(Dataset excerpts)
══════════

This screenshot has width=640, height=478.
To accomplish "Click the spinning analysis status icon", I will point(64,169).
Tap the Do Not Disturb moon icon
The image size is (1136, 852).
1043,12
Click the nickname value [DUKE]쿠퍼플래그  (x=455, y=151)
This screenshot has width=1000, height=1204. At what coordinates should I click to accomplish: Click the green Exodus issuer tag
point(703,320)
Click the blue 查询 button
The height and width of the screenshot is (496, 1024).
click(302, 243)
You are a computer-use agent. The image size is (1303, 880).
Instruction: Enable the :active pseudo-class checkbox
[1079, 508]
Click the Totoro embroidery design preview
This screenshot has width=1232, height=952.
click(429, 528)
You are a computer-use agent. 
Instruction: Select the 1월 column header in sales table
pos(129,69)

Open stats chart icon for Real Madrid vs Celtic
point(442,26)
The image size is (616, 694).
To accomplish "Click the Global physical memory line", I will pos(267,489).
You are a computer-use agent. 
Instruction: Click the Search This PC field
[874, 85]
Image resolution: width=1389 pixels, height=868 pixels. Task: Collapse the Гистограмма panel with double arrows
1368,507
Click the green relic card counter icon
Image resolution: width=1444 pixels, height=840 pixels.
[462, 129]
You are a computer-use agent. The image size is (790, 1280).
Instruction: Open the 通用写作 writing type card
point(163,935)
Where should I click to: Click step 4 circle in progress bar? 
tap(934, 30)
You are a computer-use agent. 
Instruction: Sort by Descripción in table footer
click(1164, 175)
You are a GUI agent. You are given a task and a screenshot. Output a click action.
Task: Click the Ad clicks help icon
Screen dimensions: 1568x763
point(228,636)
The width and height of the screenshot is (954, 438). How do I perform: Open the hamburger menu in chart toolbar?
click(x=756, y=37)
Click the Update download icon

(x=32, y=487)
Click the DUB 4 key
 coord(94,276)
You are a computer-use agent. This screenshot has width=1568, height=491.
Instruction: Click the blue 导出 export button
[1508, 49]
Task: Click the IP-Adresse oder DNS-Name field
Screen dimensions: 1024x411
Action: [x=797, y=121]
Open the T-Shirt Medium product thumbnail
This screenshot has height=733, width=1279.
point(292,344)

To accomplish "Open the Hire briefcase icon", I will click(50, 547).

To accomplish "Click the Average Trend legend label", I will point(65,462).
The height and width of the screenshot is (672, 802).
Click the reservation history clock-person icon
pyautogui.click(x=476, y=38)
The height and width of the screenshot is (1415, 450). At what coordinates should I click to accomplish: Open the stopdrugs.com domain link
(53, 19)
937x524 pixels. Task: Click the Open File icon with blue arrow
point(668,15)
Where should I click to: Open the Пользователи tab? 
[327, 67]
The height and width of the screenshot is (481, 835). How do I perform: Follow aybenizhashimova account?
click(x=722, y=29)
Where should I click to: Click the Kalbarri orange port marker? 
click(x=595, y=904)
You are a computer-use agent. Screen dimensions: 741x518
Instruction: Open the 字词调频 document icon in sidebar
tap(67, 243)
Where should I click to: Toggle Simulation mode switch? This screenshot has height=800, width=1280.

══════════

### TASK GOAL
Every line above with the string "computer" in it needs to be copied.

### RESULT OF THE EXERCISE
You are a computer-use agent. The image size is (1303, 880).
You are a computer-use agent. 
You are a computer-use agent. 
You are a computer-use agent. The image size is (790, 1280).
You are a computer-use agent. 
You are a computer-use agent. This screenshot has width=1568, height=491.
You are a computer-use agent. Screen dimensions: 741x518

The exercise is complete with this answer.